The Colorado Avalanche lost last night in part because of bad officiating, including two disallowed goals from offsides challenges.
The Colorado Avalanche did not play a stellar game last night. Maybe they even didn’t deserve to win against a Nashville Predators team that looks perennially ready to challenge for the Stanley Cup. But nor did they deserve to have not one but two goals called back for offsides — and the third questioned as well.
When you question all three of a team’s goals, and overturn two of them on bare technicalities, that brings some questions. Such behavior seems just a little fishy.
Matters get a little fishier when you realize the Avalanche have a hard time winning when a certain referee is calling the game. Eric Furlatt was one of the referees last night, and Colorado hasn’t won in a game he officiated since 2015-16. That’s now eight games in a row they’ve lost when Furlatt is a referee.
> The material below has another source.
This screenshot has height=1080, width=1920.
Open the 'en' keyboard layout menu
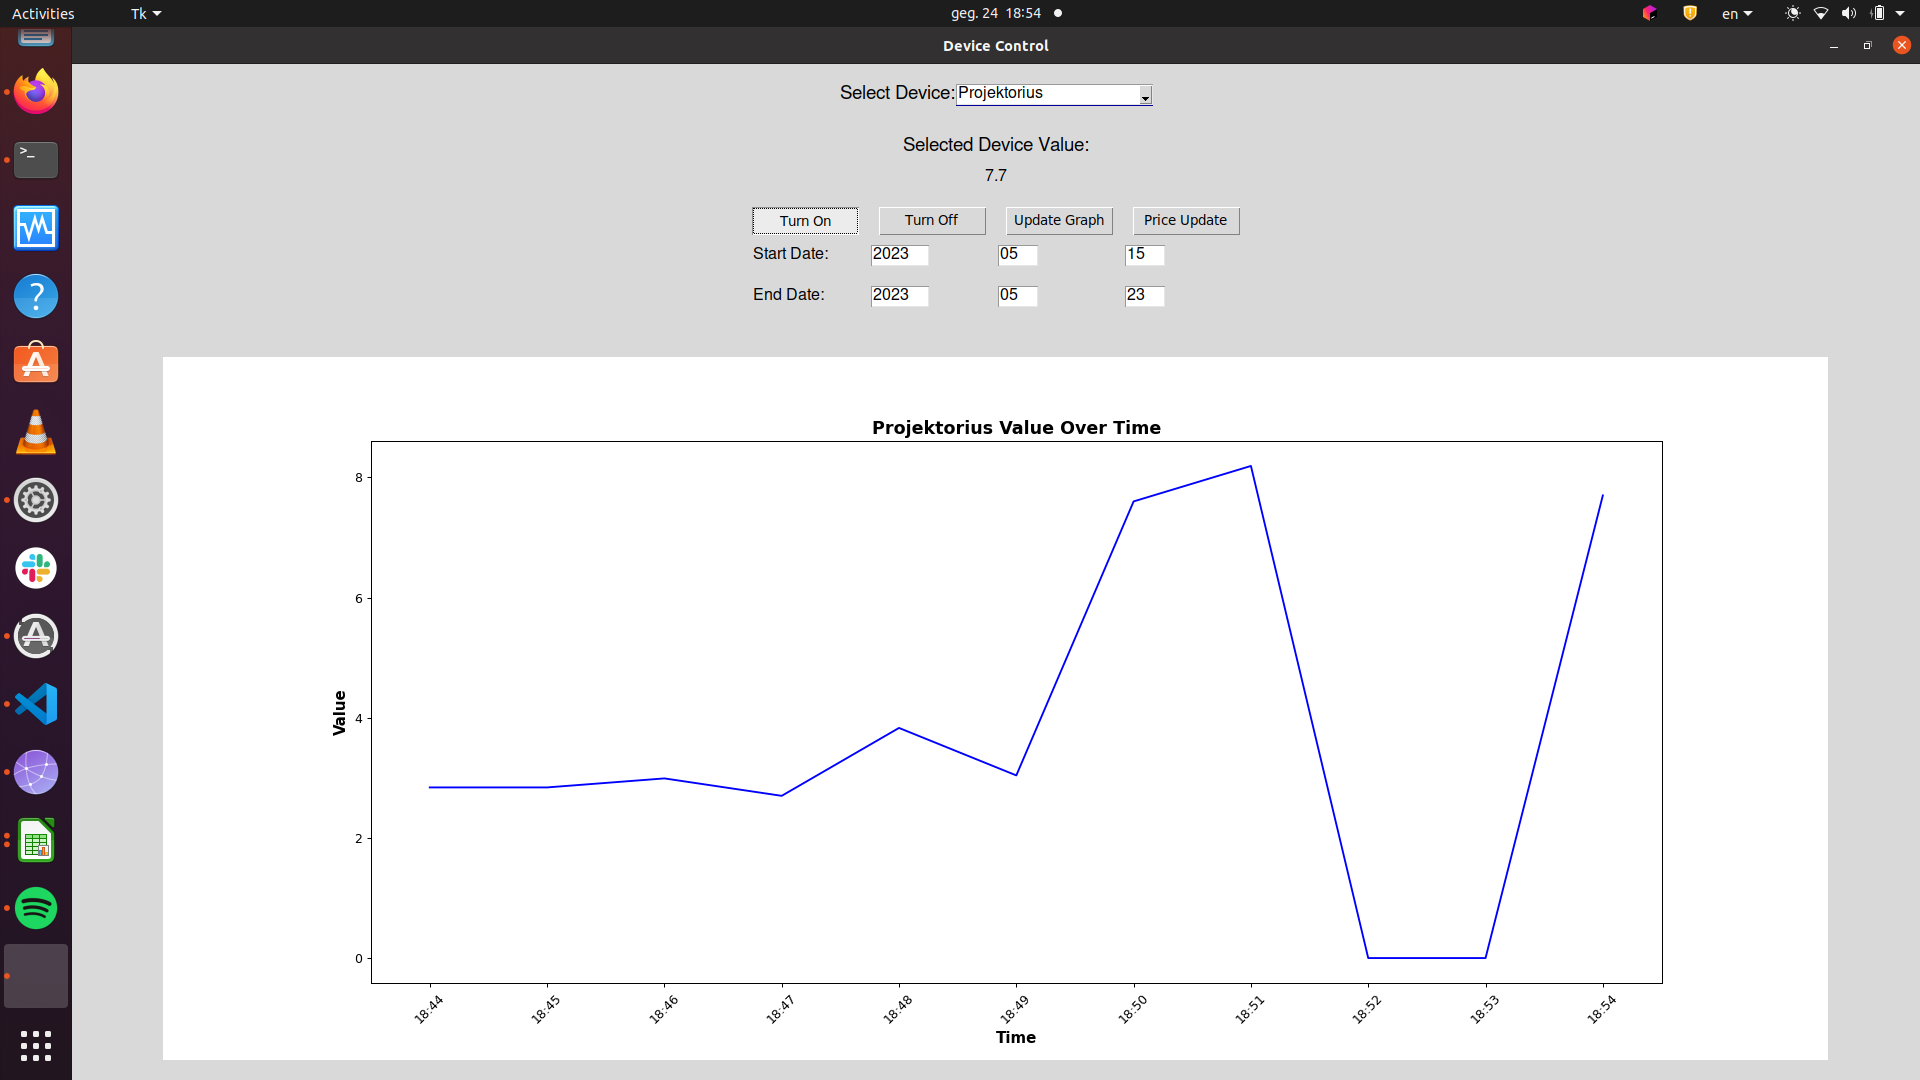(1737, 13)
Are the two related? I hesitate to say they’re unrelated. If you look at Scouting the Refs for the same game, the Nashville Predators went 2-1 under Furlatt last year and 4-0 the previous year.
Compare that to Furlatt’s co-hort, fellow ref Gord Dwyer. The Avalanche went 4-2 last year and 3-2 the previous. Nashville went 2-3 and 2-4 respectively. Doesn’t that seem a little more even-handed?
If you look at another game that occurred last night, Washington against Pittsburgh, we see a seasoned veteran, Wes McCauley, who became a full-time NHL referee in 2005 and has been selected to work in six consecutive Stanley Cup Finals since 2013. His record for the Pens the last couple years is 3-3, 3-3, but the Capitals haven’t exactly gotten the shaft — 2-4, 4-1.
That’s a small sampling. And I’m not saying Furlatt was a huge factor in last night’s loss. However, it’s something I would hope the NHL would look into.
A bigger factor was the fact that all three goals were reviewed, and two were overturned.
First goal disallowed:
Second goal disallowed:
Both of those are brutal calls. You could make a case for the second one being offsides because Alexander Kerfoot was doing a leaping lizard over the blueline before the puck entered the zone:
However, the Samuel Girard move is inconclusive:
The blueline, which is under ice, isn’t razor sharp. Therefore, you can’t argue decisively that the puck is completely over the blueline. The photo evidence is inconclusive, which means the call on the ice must stand. And the call on the ice was that it was a good goal.
Well, bad officiating and a b.s. disallowed goal happened last night. You know what else happened? Some really sloppy play by the Colorado Avalanche. That’s ultimately what cost them the game.
We’ll explore in tomorrow’s game preview what the team needs to do to get back in the win column. Because they’ve now lost four in a row and five of their last six. It’s too early for the Colorado Avalanche to be experiencing a bump in the road — especially since they’re a mostly healthy team.